According to the expert, credible sources had reported that in some cases these violations were committed by Malian defence and security forces, accompanied by foreign military personnel described as Russian military officials. He said Malian authorities continue to deny reports that a Russian private military company is operating alongside Malian security forces. They insist Russian military personnel in Mali are military trainers deployed as part of bilateral state-to-state cooperation.
“Regardless of the status of foreign military personnel Mali must, in accordance with its international human rights obligations, act with due diligence to prevent, investigate, and punish human rights violations and abuses, whether perpetrated by the state or third parties, including individuals, corporations, or other entities, as well as agents acting under their authority,” Tine said.
Mali must also ensure that the victims receive just and effective remedies for the harm they have suffered, the expert said.
Tine urged Malian authorities to grant national and international organisations and institutions access to the areas where human rights violations and abuses have occurred, to independently investigate and report on the situations.
"I was particularly shocked to see with my own eyes victims with visible signs on their bodies of atrocious, cruel and barbaric torture they had suffered at the hands of Malian security forces. Their testimonies were unbearable," said Tine.
He was dismayed by the continued shrinking of civic space, including censorship of the media and self-censorship by journalists, media professionals and civil society actors for fear of reprisals.
“This poisonous climate led several actors to self-censor, fearing reprisals from the Malian transitional authorities and/or their supporters,” the expert said.

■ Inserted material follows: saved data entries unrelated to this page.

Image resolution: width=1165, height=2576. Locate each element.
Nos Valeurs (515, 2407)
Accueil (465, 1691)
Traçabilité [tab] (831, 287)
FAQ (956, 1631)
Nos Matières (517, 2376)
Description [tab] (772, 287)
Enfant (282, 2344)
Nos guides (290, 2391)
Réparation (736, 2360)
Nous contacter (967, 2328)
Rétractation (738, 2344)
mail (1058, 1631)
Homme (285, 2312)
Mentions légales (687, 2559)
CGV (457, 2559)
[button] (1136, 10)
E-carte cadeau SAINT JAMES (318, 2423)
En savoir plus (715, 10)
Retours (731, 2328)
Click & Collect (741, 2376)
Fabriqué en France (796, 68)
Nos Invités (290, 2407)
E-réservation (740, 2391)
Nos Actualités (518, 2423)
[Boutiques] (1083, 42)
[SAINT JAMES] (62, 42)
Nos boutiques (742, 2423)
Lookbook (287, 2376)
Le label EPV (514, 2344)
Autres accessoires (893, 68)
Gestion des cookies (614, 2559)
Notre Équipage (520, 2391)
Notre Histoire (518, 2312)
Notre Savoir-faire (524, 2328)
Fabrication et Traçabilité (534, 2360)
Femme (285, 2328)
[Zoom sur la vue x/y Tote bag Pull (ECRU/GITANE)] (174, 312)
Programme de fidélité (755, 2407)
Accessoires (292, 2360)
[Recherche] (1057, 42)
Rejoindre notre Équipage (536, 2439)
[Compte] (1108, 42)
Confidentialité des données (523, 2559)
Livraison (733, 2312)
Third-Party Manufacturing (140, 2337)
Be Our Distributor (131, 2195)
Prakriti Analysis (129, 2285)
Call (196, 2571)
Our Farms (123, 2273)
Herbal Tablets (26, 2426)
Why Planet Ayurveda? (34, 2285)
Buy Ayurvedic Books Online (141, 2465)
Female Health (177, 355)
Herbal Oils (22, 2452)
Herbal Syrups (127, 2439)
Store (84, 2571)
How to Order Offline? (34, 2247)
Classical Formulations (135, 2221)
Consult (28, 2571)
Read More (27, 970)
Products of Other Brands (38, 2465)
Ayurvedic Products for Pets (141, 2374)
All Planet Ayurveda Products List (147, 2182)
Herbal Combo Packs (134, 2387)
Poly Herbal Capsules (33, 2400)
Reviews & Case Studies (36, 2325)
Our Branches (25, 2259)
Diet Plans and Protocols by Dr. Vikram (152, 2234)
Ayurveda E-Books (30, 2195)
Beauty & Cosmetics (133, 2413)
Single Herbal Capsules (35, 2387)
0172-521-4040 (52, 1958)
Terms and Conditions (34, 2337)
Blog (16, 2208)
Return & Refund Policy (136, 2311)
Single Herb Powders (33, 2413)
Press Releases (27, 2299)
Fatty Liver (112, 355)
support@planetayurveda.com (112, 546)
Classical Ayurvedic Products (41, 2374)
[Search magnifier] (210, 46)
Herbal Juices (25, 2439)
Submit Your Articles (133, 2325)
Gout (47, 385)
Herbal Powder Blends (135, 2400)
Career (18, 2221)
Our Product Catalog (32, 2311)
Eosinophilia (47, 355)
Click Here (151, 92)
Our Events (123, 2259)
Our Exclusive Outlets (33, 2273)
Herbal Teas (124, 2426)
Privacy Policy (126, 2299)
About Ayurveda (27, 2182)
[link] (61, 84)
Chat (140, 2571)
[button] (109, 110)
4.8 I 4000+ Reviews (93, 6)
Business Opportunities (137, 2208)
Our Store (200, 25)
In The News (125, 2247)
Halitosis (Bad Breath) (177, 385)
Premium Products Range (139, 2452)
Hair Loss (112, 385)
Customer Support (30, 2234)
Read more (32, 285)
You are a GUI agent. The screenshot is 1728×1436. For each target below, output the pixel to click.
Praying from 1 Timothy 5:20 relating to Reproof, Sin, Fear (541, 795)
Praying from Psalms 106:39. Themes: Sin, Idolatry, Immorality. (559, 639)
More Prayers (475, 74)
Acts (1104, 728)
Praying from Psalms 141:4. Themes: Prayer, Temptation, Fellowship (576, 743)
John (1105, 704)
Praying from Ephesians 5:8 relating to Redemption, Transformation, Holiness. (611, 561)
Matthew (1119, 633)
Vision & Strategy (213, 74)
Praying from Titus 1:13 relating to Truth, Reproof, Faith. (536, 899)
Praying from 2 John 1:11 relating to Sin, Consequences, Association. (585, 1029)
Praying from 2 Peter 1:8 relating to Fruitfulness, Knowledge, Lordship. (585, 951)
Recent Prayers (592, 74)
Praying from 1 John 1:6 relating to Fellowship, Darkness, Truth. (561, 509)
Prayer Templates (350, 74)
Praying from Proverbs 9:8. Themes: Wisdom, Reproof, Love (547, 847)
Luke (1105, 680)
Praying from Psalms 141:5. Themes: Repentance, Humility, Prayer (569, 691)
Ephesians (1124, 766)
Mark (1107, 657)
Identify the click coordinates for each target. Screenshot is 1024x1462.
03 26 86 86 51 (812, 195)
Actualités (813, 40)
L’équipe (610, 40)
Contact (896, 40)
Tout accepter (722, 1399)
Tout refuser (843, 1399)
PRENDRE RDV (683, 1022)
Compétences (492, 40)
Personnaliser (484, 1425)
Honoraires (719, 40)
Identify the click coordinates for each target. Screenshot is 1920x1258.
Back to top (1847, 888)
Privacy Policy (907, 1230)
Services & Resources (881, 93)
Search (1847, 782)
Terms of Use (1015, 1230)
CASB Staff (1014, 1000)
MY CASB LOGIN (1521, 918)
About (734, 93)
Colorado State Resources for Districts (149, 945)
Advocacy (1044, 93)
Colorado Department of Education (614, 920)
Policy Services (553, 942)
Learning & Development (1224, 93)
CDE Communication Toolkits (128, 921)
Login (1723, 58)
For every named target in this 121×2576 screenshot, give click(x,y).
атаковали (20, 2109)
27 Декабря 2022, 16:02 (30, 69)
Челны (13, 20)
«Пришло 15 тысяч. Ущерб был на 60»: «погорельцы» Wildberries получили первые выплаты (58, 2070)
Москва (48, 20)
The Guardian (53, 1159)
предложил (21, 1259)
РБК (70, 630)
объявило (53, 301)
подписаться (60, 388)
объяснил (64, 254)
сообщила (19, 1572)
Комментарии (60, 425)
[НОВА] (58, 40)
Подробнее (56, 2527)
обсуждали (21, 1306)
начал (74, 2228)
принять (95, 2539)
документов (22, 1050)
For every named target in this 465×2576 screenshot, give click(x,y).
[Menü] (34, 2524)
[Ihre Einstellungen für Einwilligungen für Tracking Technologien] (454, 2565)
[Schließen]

Tine recommended that the Malian authorities, the African community and the international community maintain a constructive dialogue to guarantee the stability and security of Mali, strengthen efforts to protect the civilian population, and avoid isolating the country. He also emphasised the urgent need to support the restoration of state authority throughout Mali.
During his visit, Tine met with Malian authorities, civil society and victims’ associations, non-governmental organisations, diplomats and UN agencies.
Tine will present his annual report to the Human Rights Council in March 2023.
Mr. Alioune Tine (Senegal) took office as independent expert on the human rights situation in Mali on 1 May 2018. The mandate of independent expert was renewed by the Human Rights Council on 1 April 2022 for a period of one year to assist the Government of Mali in its actions to promote and protect human rights and in the implementation of the recommendations made in Council resolutions. Mr. Tine was a founding member and President of the African Meeting for the Defense of Human Rights (RADDHO) and Coordinator of the Forum of African NGOs at the World Conference against Racism in 2000. Between 2014 and 2018, Mr. Tine was Amnesty International's Regional Director for West and Central Africa. He has published many articles and studies on literature and human rights.
The independent experts are part of what is known as the Special Procedures of the Human Rights Council. Special Procedures, the largest body of independent experts in the UN Human Rights system, is the general name of the Council's independent fact-finding and monitoring mechanisms that address either specific country situations or thematic issues in all parts of the world. Special Procedures experts work on a voluntary basis; they are not UN staff and do not receive a salary for their work. They are independent from any government or organization and serve in their individual capacity.